Task to carry out: Could you output exactly the lines from the one containing "This screenshot has height=703, width=1568." through the end of the records below, and nothing more?
- Opening Delimiter -
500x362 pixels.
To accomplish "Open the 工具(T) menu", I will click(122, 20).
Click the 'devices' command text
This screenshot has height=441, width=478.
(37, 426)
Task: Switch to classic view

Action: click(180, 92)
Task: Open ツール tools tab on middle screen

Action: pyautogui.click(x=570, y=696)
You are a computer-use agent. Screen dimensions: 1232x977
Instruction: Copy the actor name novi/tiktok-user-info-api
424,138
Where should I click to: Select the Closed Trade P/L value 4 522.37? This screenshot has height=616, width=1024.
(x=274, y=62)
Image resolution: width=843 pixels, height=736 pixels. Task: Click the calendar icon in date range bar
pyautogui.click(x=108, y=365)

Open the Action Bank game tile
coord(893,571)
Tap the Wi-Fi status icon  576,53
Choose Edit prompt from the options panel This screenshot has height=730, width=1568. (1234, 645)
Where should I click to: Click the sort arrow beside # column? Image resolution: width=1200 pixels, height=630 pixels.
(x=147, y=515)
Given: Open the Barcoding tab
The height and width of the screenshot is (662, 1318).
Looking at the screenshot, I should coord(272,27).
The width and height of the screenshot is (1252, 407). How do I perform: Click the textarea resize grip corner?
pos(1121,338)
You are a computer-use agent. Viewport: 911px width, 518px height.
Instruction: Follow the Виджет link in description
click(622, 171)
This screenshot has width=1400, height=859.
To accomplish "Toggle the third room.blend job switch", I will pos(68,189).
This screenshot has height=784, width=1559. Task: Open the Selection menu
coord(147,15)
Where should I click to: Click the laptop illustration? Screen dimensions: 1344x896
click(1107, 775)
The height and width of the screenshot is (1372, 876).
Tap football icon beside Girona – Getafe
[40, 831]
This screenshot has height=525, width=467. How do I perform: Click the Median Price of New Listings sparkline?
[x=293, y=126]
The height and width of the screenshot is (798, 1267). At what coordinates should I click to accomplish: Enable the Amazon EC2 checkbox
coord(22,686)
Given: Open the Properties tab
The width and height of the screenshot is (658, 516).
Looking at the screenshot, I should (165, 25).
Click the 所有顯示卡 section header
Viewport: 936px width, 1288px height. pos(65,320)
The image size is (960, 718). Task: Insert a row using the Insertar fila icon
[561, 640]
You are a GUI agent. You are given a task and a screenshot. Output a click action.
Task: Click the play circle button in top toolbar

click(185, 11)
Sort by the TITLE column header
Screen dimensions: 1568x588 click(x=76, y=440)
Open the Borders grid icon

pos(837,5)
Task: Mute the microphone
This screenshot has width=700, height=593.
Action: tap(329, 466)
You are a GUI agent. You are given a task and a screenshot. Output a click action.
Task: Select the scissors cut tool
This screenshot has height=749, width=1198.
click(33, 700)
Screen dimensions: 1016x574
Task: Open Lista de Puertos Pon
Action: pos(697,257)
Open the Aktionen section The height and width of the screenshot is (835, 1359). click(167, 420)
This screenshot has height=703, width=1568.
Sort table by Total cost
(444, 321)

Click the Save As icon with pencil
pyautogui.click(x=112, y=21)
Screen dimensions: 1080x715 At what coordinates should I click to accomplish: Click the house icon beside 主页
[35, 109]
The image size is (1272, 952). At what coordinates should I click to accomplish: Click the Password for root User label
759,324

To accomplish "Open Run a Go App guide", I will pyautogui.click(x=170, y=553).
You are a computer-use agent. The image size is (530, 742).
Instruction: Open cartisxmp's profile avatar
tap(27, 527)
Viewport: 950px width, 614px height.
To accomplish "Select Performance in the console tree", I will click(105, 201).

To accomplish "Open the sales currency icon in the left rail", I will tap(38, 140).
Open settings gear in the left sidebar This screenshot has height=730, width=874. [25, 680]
- Closing Delimiter -
Result of this task:
This screenshot has height=703, width=1568.
Sort table by Total cost
(444, 321)

Click the Save As icon with pencil
pyautogui.click(x=112, y=21)
Screen dimensions: 1080x715 At what coordinates should I click to accomplish: Click the house icon beside 主页
[35, 109]
The image size is (1272, 952). At what coordinates should I click to accomplish: Click the Password for root User label
759,324

To accomplish "Open Run a Go App guide", I will pyautogui.click(x=170, y=553).
You are a computer-use agent. The image size is (530, 742).
Instruction: Open cartisxmp's profile avatar
tap(27, 527)
Viewport: 950px width, 614px height.
To accomplish "Select Performance in the console tree", I will click(105, 201).

To accomplish "Open the sales currency icon in the left rail", I will tap(38, 140).
Open settings gear in the left sidebar This screenshot has height=730, width=874. [25, 680]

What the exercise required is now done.